## Requirement
Stop at the line containing "Screen dimensions: 719x479": write out every line from the beginning of the entries up to and including it, minus the pictures.

[Dataset records]
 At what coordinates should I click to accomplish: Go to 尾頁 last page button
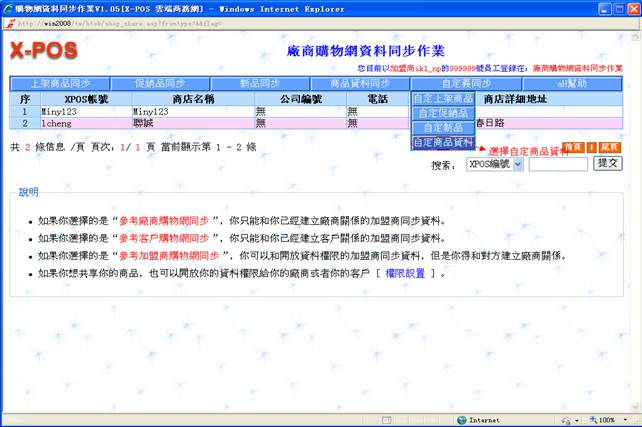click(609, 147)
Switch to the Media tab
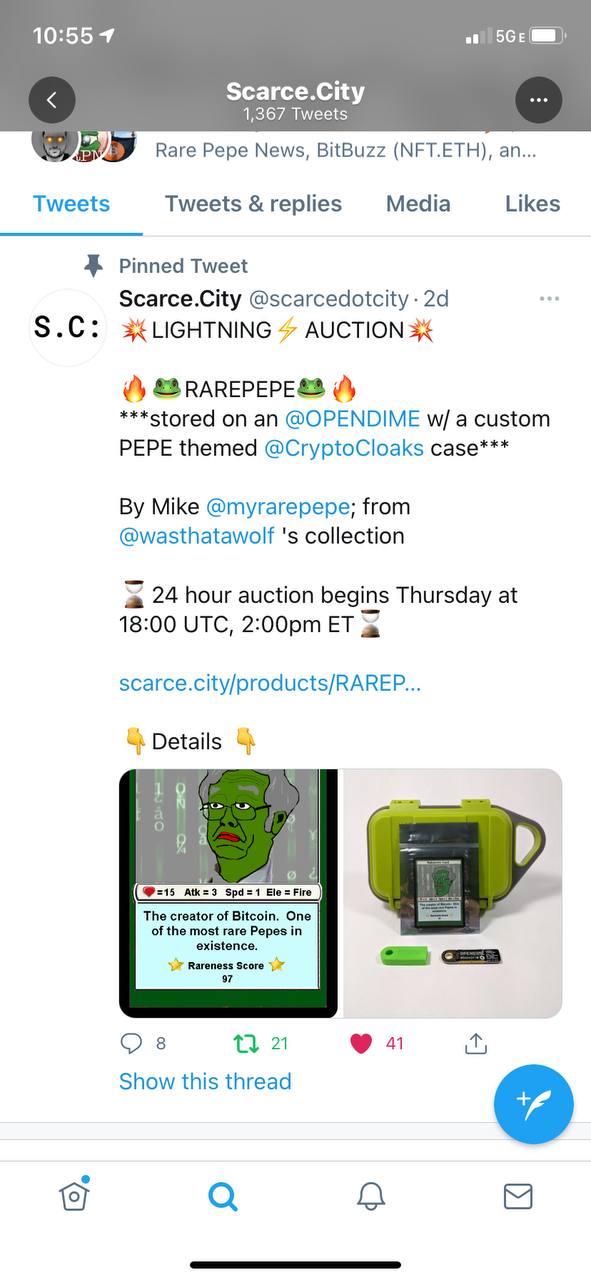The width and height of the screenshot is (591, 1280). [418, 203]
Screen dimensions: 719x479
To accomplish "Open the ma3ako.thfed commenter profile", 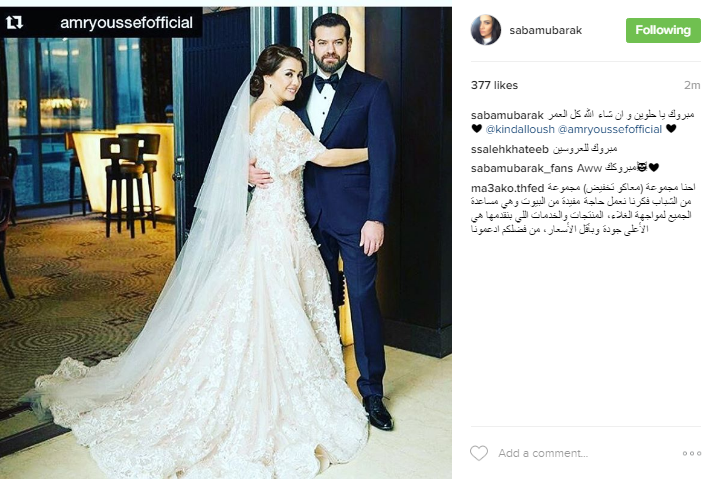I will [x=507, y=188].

## Written answer
 At what coordinates should I click to accomplish: Go to 尾頁 last page button
click(609, 147)
Switch to the Media tab
The width and height of the screenshot is (591, 1280). [418, 203]
Screen dimensions: 719x479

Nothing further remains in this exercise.